Though Congress is out of town this week, the reconciliation process is getting some buzz Tuesday. The idea is for the House to pass the Senate's more conservative healthcare bill, and then for both chambers to pass, using reconciliation, a measure to "fix" the Senate bill by incorporating some of the House's more progressive ideas. That would only take 51 votes in the Senate, which means the GOP couldn't filibuster it with their 41-vote minority.
Progressives are lobbying for Democratic leaders to make the bill even stronger -- if you only need 51 votes, why worry about holding onto conservative and moderate Democrats? With Gillibrand and Bennet joining the call -- despite what could be tough reelection campaigns in the fall -- activists are hoping to show that the public option is the smart political choice for all Democrats. "Every day, it becomes increasingly clear that the best way to 'fix' the original Senate bill is to pass the highly popular public option through reconciliation," said a joint statement from the Progressive Change Campaign Committee, Democracy for America and Credo Action, the three groups who pushed the letter. "It's the populist reform that the House will need in order to pass both bills together and the key change Democratic and Independent voters will need in order to believe in health care reform again and show up in 2010." The groups blasted an e-mail out to their members, asking them to contact their own lawmakers and get them to sign the letter, as well.

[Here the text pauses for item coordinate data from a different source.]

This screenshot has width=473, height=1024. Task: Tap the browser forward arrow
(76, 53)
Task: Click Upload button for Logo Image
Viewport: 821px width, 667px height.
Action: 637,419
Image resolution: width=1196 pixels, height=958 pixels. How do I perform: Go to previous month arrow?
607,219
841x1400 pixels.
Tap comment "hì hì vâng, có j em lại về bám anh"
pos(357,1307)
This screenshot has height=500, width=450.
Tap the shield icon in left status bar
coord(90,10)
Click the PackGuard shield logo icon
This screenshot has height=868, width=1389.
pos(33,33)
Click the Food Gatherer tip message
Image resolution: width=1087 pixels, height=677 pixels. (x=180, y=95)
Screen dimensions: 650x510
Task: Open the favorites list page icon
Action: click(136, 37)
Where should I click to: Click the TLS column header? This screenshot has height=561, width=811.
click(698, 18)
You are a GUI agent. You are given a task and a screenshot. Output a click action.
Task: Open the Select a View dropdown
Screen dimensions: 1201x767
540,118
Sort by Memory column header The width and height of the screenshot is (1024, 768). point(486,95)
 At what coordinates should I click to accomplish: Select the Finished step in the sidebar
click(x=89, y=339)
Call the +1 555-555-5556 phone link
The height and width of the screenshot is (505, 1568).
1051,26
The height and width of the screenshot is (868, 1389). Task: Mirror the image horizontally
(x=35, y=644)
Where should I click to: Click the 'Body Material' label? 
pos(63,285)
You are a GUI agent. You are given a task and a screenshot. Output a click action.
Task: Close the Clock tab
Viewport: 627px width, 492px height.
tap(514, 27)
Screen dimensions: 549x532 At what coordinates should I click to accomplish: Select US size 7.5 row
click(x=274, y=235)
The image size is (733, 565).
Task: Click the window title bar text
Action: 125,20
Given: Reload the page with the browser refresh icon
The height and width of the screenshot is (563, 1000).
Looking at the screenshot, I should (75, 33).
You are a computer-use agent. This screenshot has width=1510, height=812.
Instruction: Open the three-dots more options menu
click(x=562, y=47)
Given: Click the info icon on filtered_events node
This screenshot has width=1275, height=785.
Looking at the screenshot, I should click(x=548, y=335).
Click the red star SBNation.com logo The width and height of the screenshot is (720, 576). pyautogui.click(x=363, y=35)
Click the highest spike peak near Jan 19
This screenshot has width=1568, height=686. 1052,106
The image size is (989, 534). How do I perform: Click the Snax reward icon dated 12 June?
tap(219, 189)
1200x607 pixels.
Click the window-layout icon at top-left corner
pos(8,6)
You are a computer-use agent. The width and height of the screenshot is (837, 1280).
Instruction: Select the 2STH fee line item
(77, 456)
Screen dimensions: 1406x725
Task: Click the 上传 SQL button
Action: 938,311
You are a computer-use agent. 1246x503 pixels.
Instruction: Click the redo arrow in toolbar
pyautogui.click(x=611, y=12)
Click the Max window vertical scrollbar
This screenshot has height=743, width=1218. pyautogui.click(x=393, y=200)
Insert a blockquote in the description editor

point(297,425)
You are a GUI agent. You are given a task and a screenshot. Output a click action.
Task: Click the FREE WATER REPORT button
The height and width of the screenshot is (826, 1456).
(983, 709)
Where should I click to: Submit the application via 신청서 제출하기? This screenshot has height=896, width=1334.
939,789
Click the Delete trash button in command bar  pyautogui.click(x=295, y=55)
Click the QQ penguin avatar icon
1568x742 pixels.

The political angle isn't necessarily all about November. Bennet has a potential primary challenge from the left ahead of him before he has to worry about the general election, and Gillibrand is courting liberals in New York in preparation for a primary bid by former Tennessee Rep. Harold Ford Jr. Still, the fact that two vulnerable lawmakers are getting out ahead of the charge could help give some momentum to healthcare reform efforts, after weeks of bad news. And Bennet certainly didn't sound conflicted about the issue. "Too many people in Washington believe that just saying you are for health care reform is a substitute for actually getting something done," he said in a statement. "While some choose to stall progress under the pretext of principle, more and more Americans are losing the health care coverage they need."